Optimal hippocampal targeting in responsive neurostimulation for mesial temporal lobe epilepsy

近颞叶癫痫 医学 神经刺激 海马结构 癫痫 神经科学 颞叶 海马体 刺激 内科学 精神科 心理学
作者
Henry Skelton,Katie L. Bullinger,Faiçal Isbaine,Jonathan C. Lau,Jon T. Willie,Robert E. Gross
出处
期刊:Journal of Neurosurgery [Journal of Neurosurgery Publishing Group]
卷期号:141 (4): 1105-1114
标识
DOI:10.3171/2024.2.jns231732
摘要

OBJECTIVE The aim of this study was to identify features of responsive neurostimulation (RNS) lead configuration and contact placement associated with greater seizure reduction in mesial temporal lobe epilepsy (MTLE). METHODS A single-center series of patients with MTLE treated with RNS were retrospectively analyzed to assess the relationship between anatomical targeting and seizure reduction.

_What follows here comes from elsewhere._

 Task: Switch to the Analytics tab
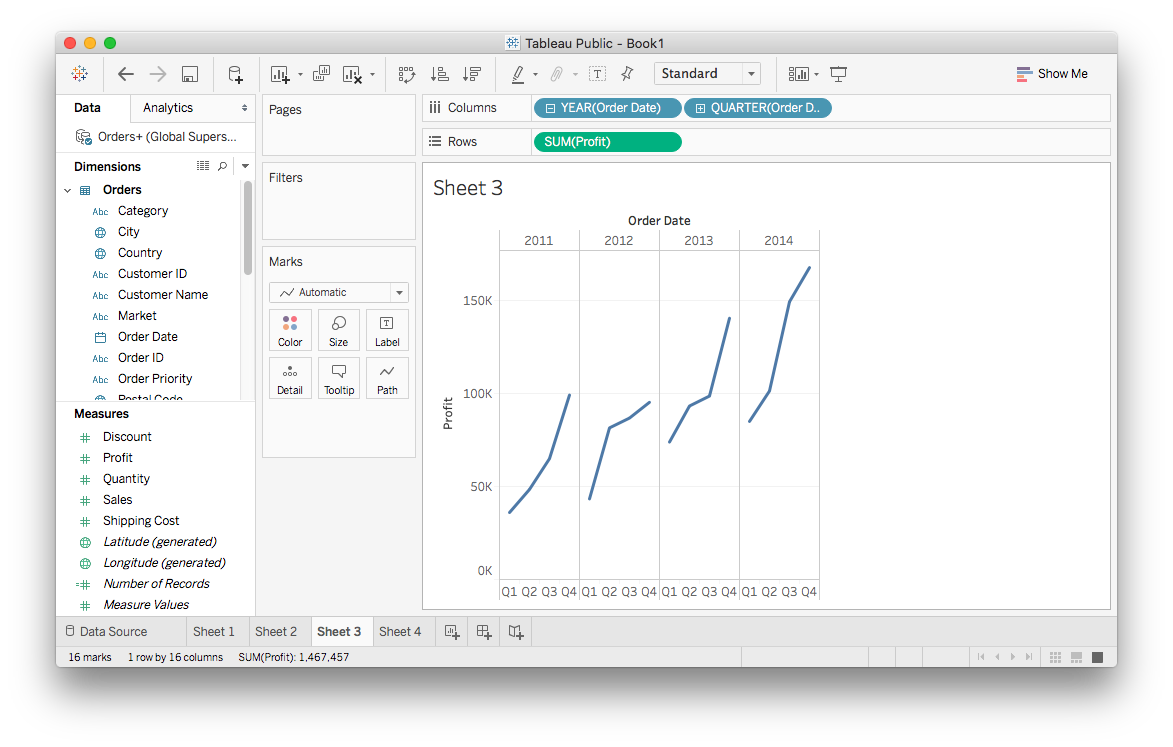point(168,108)
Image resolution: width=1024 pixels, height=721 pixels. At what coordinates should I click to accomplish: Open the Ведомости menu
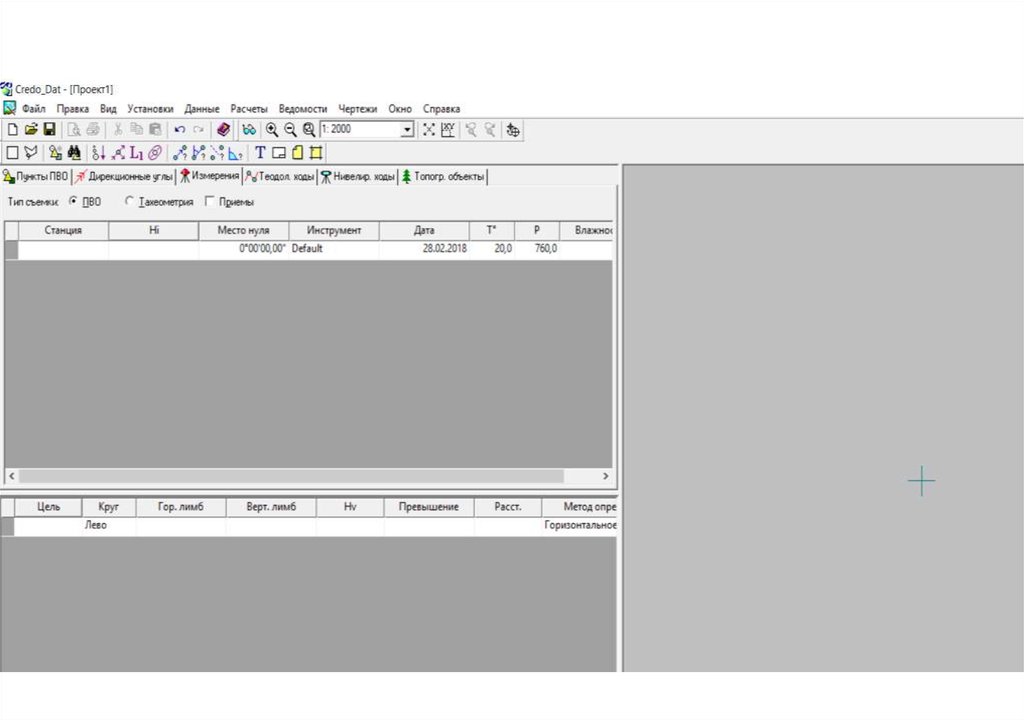(x=302, y=108)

Targeting was determined according to both the preoperatively conceived lead configuration and the actual placement of RNS contacts. Three lead configurations were used: 1) single bilateral, with 1 depth lead in each hippocampus; 2) single unilateral, with 1 hippocampal depth lead and another implant outside the mesial temporal lobe; and 3) dual unilateral, with 2 leads in 1 hippocampus. Contact placement on postoperative imaging was measured according to the number of hippocampal contacts per targeted hippocampus (contact density) and per patient (contact count), distribution throughout the hippocampus, and proximity to the anteromedial hippocampus. RESULTS Dual unilateral lead placement resulted in significantly higher hippocampal contact density compared with the single hippocampal approaches, but only showed a nonsignificant trend toward a higher rate of response. However, those patients with more than 4 contacts in a single hippocampus, achievable only with dual unilateral leads, had a significantly higher rate of response. The higher likelihood of response was poorly explained by more widespread hippocampal coverage, but well correlated with proximity to the anteromedial hippocampus. CONCLUSIONS Dual unilateral hippocampal implantation increased RNS contact density in patients with unilateral MTLE, which contributed to improved outcomes, not by stimulating more of the hippocampus, but instead by being more likely to stimulate a latent subtarget in the anterior hippocampus. It remains to be explored whether a single electrode targeted selectively to this region would also result in improved outcomes.